Von wegen Aufklärung
Seit Jahren stehen bedeutende Künstler und Werke der europäischen Klassik in der Kritik. Jüngste Fälle zeigen einmal mehr, dass es dabei selten um eine Erweiterung der Sichtweisen geht, sondern um das Rütteln an den Fundamenten unserer Kultur
René Nehring

Dieser Aufschrei hat dann doch überrascht. Als Ende März die britische Tageszeitung „The Telegraph“ berichtete, dass an der renommierten Universität Oxford erstellte Konzeptpapiere erklärten, den Lehrplan für die Ausbildung des musikalischen Nachwuchses „dekolonisieren“ zu wollen, schlugen binnen weniger Stunden die Empörungswellen hoch. In London und New York berichteten Medien ebenso aufgebracht über die irritierenden Pläne wie in Hamburg und Salzburg. 

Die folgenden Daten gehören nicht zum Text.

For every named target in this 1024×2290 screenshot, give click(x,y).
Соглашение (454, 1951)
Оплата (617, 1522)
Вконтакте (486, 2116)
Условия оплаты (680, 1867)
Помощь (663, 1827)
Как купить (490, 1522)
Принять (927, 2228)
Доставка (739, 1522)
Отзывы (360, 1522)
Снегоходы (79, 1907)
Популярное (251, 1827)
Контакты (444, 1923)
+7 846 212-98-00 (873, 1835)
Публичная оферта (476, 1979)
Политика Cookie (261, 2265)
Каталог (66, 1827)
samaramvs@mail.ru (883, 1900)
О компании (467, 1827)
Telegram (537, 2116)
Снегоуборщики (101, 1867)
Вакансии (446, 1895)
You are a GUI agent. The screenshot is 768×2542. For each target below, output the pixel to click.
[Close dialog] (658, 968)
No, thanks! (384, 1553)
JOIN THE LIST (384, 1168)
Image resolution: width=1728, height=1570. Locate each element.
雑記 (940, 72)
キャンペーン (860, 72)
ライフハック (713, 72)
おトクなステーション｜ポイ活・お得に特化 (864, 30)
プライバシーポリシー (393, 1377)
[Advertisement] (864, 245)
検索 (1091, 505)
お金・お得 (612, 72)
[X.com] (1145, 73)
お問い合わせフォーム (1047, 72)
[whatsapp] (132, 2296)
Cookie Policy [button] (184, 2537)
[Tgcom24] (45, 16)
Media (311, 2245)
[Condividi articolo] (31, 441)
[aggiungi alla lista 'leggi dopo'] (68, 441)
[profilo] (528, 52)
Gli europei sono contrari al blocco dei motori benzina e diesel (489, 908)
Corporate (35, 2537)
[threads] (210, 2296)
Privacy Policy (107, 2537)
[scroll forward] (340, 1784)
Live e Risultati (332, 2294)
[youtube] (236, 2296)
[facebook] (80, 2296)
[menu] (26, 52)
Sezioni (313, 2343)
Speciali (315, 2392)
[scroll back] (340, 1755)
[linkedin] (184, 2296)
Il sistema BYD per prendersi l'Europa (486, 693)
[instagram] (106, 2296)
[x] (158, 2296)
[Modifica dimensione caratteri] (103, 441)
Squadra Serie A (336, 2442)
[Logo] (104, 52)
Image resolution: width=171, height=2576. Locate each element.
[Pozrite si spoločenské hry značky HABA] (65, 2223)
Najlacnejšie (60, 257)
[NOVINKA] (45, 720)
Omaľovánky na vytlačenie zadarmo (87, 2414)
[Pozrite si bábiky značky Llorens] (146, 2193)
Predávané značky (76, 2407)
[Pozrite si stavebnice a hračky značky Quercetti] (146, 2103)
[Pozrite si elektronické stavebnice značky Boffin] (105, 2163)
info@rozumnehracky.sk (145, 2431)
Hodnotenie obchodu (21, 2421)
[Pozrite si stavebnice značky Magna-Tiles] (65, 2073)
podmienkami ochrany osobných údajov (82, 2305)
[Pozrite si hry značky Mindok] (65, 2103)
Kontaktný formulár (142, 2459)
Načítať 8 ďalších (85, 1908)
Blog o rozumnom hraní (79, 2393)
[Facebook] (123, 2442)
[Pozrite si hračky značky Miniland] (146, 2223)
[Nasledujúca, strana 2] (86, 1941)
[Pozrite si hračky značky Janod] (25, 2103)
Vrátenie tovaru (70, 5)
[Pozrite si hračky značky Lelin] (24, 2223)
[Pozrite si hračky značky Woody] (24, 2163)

Konkret schlägt ein Wissenschaftler der Musikfakultät einen geringeren Fokus auf die „euroamerikanische Elite-Musik“ vor, was sich „aus internationalen Demonstrationen der ,Black Lives Matter‘-Bewegung“ ergebe. Künftige Lehrveranstaltungen sollen die „weiße Hegemonie“ in Oxfords Musiklehrplan ansprechen und andere Musikformen stärker repräsentieren. Namentlich wird als mögliche Änderung der Studiengänge die Reduzierung des Fokus auf kanonische klassische Komponisten wie Mozart und Beethoven angeregt, und zwar als Teil einer vorgeschlagenen Abkehr von der „weißen europäischen Musik aus der Sklavenzeit“. Ebenso infrage gestellt wird die westliche Notation, also das graphische Abbilden musikalischer Parameter wie Tonhöhe und -dauer sowie Lautstärke mittels Notenschrift, die sich in den vergangenen Jahrhunderten zur international anerkannten Musiksprache entwickelte und sich dabei durchaus den verschiedenen Kulturräumen der Welt angepasst hat. 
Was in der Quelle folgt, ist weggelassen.